WHAT NEEDS TO BE DONE
Each line from the one containing "Given: Click the Weights & Biases logo icon" through the final line below must be reproduced exactly, and no others.
(DATASET ENTRIES begins)
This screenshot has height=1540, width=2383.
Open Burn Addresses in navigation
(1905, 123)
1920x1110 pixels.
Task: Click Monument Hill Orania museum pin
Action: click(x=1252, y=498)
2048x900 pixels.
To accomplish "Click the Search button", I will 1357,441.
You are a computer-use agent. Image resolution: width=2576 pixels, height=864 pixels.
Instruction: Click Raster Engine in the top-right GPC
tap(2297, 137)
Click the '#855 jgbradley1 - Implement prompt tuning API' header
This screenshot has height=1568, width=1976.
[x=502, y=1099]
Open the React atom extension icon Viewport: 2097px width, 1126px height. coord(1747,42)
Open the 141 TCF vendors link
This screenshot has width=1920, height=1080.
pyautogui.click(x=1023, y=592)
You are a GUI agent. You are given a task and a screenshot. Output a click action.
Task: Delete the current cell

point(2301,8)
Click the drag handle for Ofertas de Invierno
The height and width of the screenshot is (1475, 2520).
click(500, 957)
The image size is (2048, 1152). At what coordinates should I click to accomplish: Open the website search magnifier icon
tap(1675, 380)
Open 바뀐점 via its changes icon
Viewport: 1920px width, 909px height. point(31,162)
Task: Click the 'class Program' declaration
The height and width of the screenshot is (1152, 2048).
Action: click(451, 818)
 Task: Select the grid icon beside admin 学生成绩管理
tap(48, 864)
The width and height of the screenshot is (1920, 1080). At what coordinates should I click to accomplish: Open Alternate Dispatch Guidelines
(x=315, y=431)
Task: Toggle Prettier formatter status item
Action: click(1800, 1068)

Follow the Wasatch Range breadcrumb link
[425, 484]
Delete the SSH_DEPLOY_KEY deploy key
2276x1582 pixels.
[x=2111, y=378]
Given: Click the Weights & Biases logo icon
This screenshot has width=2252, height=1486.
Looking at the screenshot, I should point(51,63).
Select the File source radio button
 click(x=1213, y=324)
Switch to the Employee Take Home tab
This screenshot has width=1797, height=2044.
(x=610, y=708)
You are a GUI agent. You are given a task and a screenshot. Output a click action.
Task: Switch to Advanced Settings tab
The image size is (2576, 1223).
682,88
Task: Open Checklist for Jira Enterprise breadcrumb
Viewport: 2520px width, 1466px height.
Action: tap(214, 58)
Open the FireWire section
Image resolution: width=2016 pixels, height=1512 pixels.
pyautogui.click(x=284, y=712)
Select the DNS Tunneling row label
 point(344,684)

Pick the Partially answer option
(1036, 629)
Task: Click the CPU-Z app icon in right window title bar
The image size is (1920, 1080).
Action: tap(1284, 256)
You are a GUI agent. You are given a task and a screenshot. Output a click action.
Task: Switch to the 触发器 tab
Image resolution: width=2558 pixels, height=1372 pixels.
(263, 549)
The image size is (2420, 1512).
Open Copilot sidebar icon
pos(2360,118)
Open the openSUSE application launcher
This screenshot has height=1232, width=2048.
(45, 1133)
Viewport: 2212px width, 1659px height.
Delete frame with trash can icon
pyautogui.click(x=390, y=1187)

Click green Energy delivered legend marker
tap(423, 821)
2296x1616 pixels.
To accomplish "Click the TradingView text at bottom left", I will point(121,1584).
(DATASET ENTRIES ends)
RESULT FOR THIS TASK
Given: Click the Weights & Biases logo icon
This screenshot has width=2252, height=1486.
Looking at the screenshot, I should point(51,63).
Select the File source radio button
 click(x=1213, y=324)
Switch to the Employee Take Home tab
This screenshot has width=1797, height=2044.
(x=610, y=708)
You are a GUI agent. You are given a task and a screenshot. Output a click action.
Task: Switch to Advanced Settings tab
The image size is (2576, 1223).
682,88
Task: Open Checklist for Jira Enterprise breadcrumb
Viewport: 2520px width, 1466px height.
Action: tap(214, 58)
Open the FireWire section
Image resolution: width=2016 pixels, height=1512 pixels.
pyautogui.click(x=284, y=712)
Select the DNS Tunneling row label
 point(344,684)

Pick the Partially answer option
(1036, 629)
Task: Click the CPU-Z app icon in right window title bar
The image size is (1920, 1080).
Action: tap(1284, 256)
You are a GUI agent. You are given a task and a screenshot. Output a click action.
Task: Switch to the 触发器 tab
Image resolution: width=2558 pixels, height=1372 pixels.
(263, 549)
The image size is (2420, 1512).
Open Copilot sidebar icon
pos(2360,118)
Open the openSUSE application launcher
This screenshot has height=1232, width=2048.
(45, 1133)
Viewport: 2212px width, 1659px height.
Delete frame with trash can icon
pyautogui.click(x=390, y=1187)

Click green Energy delivered legend marker
tap(423, 821)
2296x1616 pixels.
To accomplish "Click the TradingView text at bottom left", I will point(121,1584).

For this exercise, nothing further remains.